Recently I have got a compilation error in the code below:

import org.eclipse.swt.widgets.TreeItem;
Object parent; // can only be a Tree or a TreeItem    
...
TreeItem item = new TreeItem((parent instanceof TreeItem) ? (TreeItem) parent : (Tree) parent, SWT.NONE);

Compiler says: "The constructor TreeItem(Widget, int) is undefined"

Then I have tried it with another code:

Object x = new Integer(1);

Test t = new Test((x instanceof String) ? (String) x : (Integer) x);

class Test{
    public Test(String s){}
    public Test(Integer i){}
}

And got another error: "The constructor Test(Object&Serializable&Comparable) is undefined"

So I was forced to use the traditional if-else structure. Any ideas why the compiler behaves so?

Answer 1

JLS §15.25 describes the ternary operator.

Otherwise, the second and third operands are of types S1 and S2 respectively.

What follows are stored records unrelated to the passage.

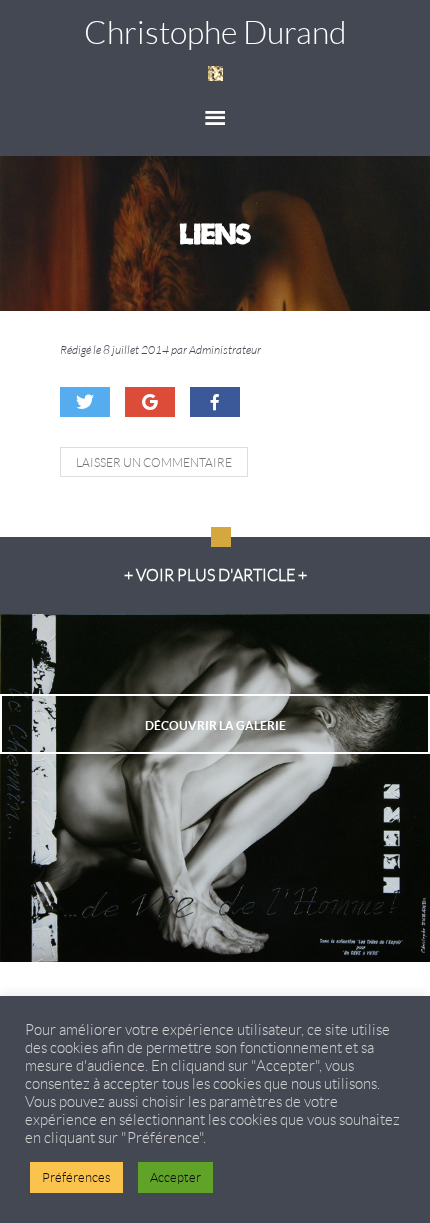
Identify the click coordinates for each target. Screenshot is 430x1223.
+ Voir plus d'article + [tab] (215, 575)
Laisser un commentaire (154, 462)
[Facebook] (215, 402)
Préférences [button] (76, 1177)
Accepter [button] (175, 1177)
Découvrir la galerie (215, 725)
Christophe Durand (215, 33)
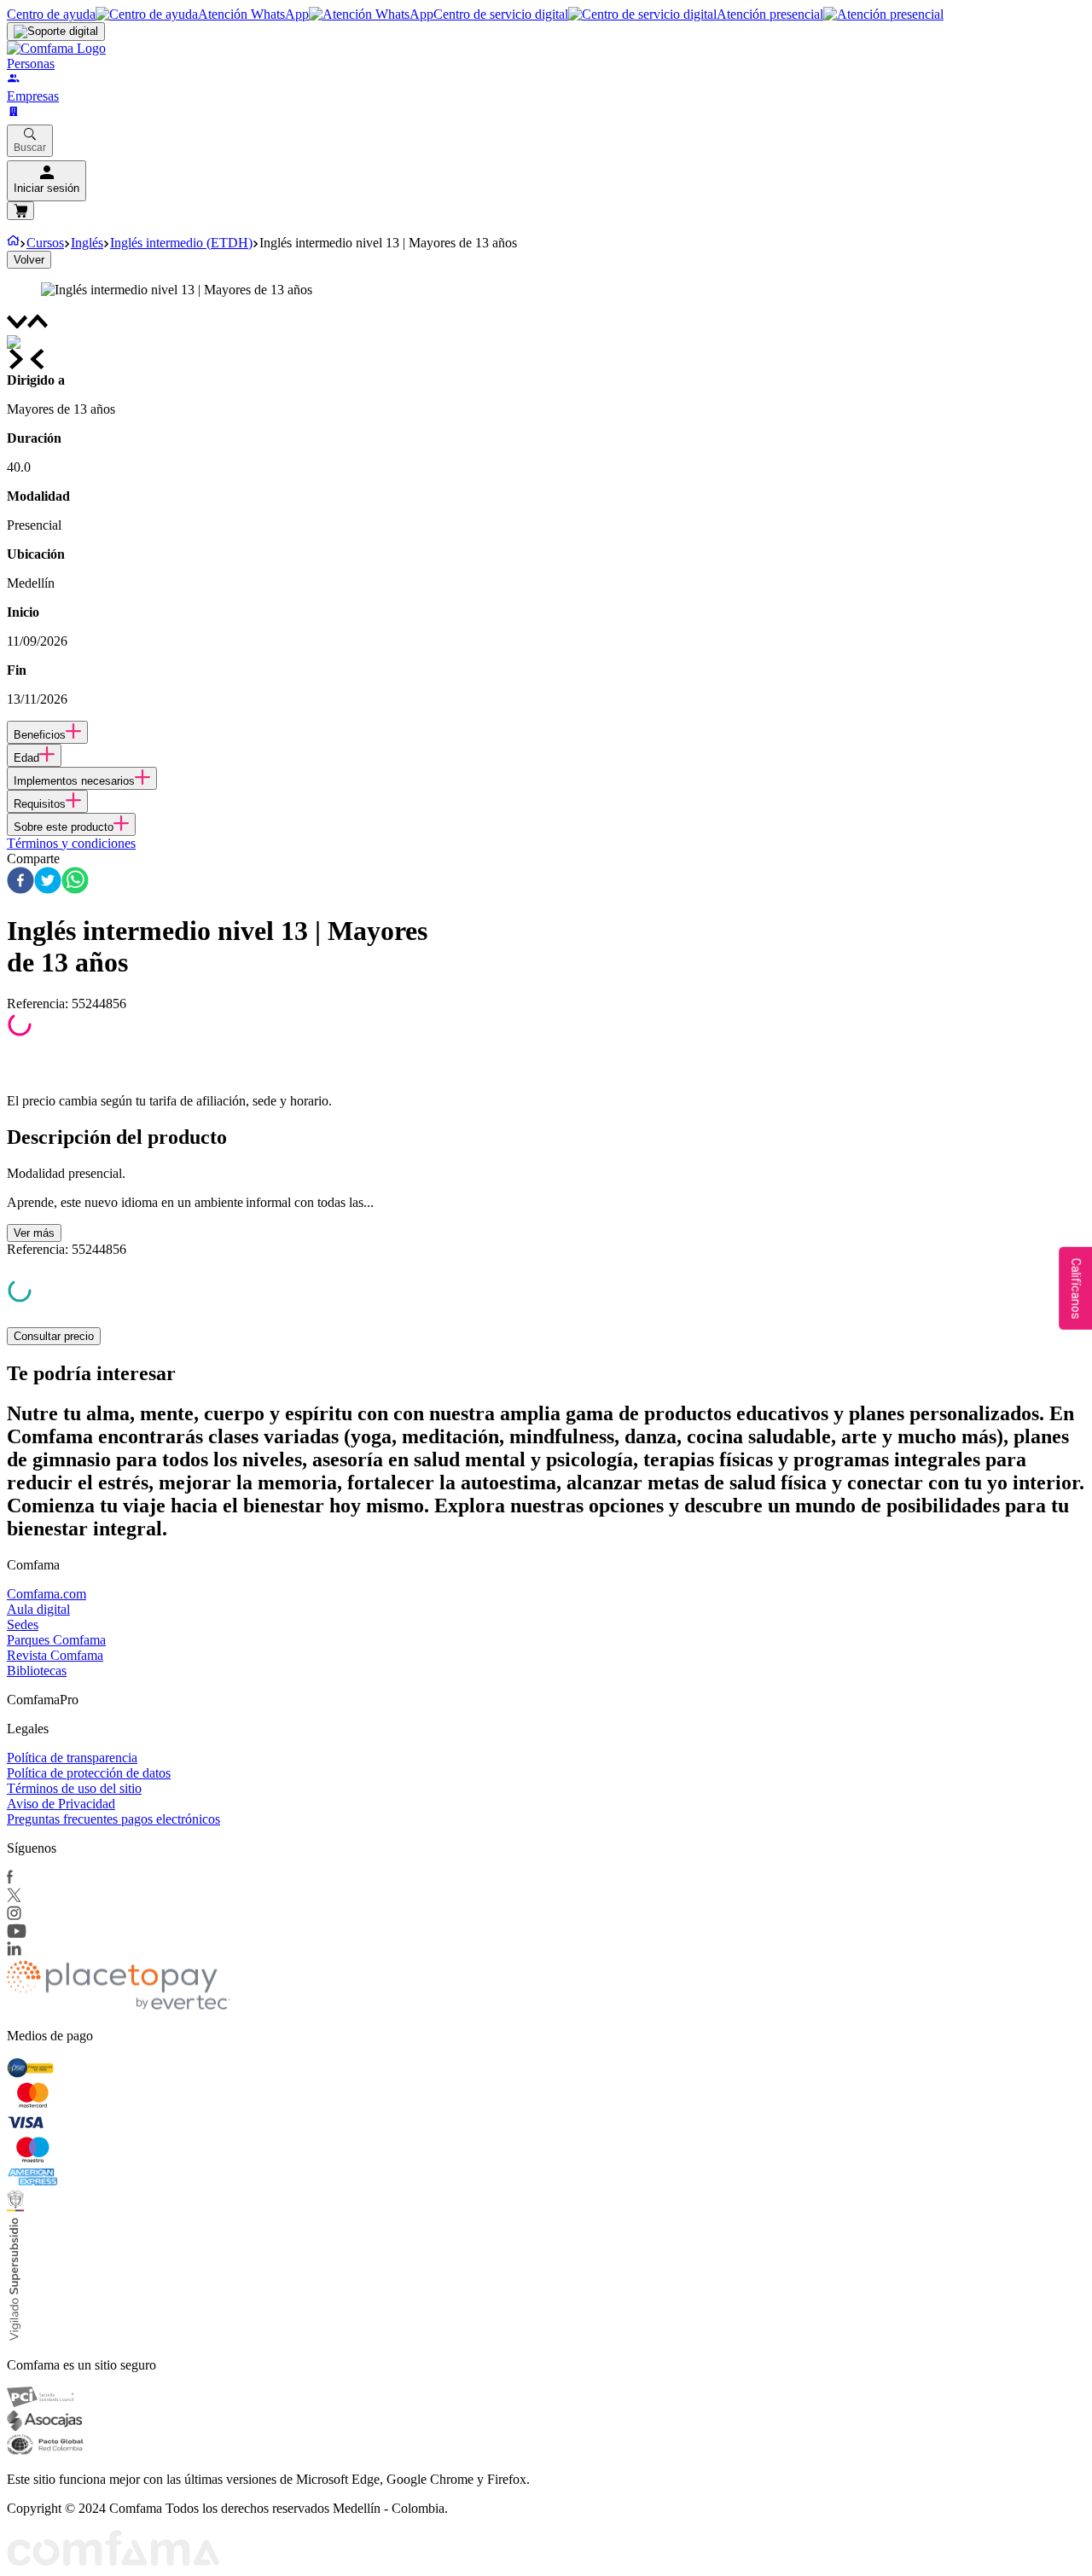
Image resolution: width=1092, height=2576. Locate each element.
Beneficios (40, 734)
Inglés (87, 242)
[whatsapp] (75, 882)
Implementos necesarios (74, 781)
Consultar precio (54, 1336)
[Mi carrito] (20, 210)
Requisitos (40, 804)
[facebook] (20, 882)
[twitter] (47, 882)
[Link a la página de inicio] (13, 242)
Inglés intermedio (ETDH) (181, 242)
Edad (26, 757)
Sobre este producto (63, 827)
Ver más (34, 1233)
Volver (29, 259)
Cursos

Let T1 be the type that results from applying boxing conversion to S1, and let T2 be the type that results from applying boxing conversion to S2.

The type of the conditional expression is the result of applying capture conversion ( §5.1.10 ) to lub(T1, T2) ( §15.12.2.7 ).

Basically, you can think of the ternary operator as a method: it can only have one "return type". Since String and Integer are two different objects, it finds the common superclass and all interfaces implemented by both and creates a return type from that. ( String and Integer both implement Serializable and Comparable and extend Object , so you get Object & Serializable & Comparable .)

Answer 2

The reason is very simple: the Ternary-Operators result is a static type. When making such a typecasting, the type that will returned is the common ancestor of the type used in both possible results. In your first example widget is the common ancestor of TreeItem and Tree, in the second example the common ancestor from String and Integer is Object. So when you use the result of such an operation for a new operation, you need a constrcutor for that common type.

Answer 3

Seems like we are talking about this TreeItem class. Note that the constructor accepts either Tree or TreeItem .

Now, you are trying to cast that Object to correct type using instanceof . So far so good (however the design is a bit controversial). Unfortunately the ternary operator expression type must be resolved at compile time. The most specific common super class of both TreeItem and Tree is Widget , compare with this method:

public Widget smartCast(Object parent) {
    if(parent instanceof TreeItem) {
        return (TreeItem)parent;
    } else {
        return (Tree)parent;
    }
}

smartCast cannot have any other return type than Widget , just like your ternary operator.

Answer 4

when creating an object it looks like java needs to know which specific constructor you want to use at Compile time.

The reason its giving that odd error, The constructor Test(Object&Serializable&Comparable) is because Integer and String both inherit from those 3 (Object, Serializable, Comparable). And so at compile time, if you had a constructor which took any of those, Java would know you want to use that one.

Its the same with Tree and TreeItem. Their common parent it Widget. So it needs 1 constructor that can take both items.

It cant at Runtime pick between 2 different constructors for one new statement.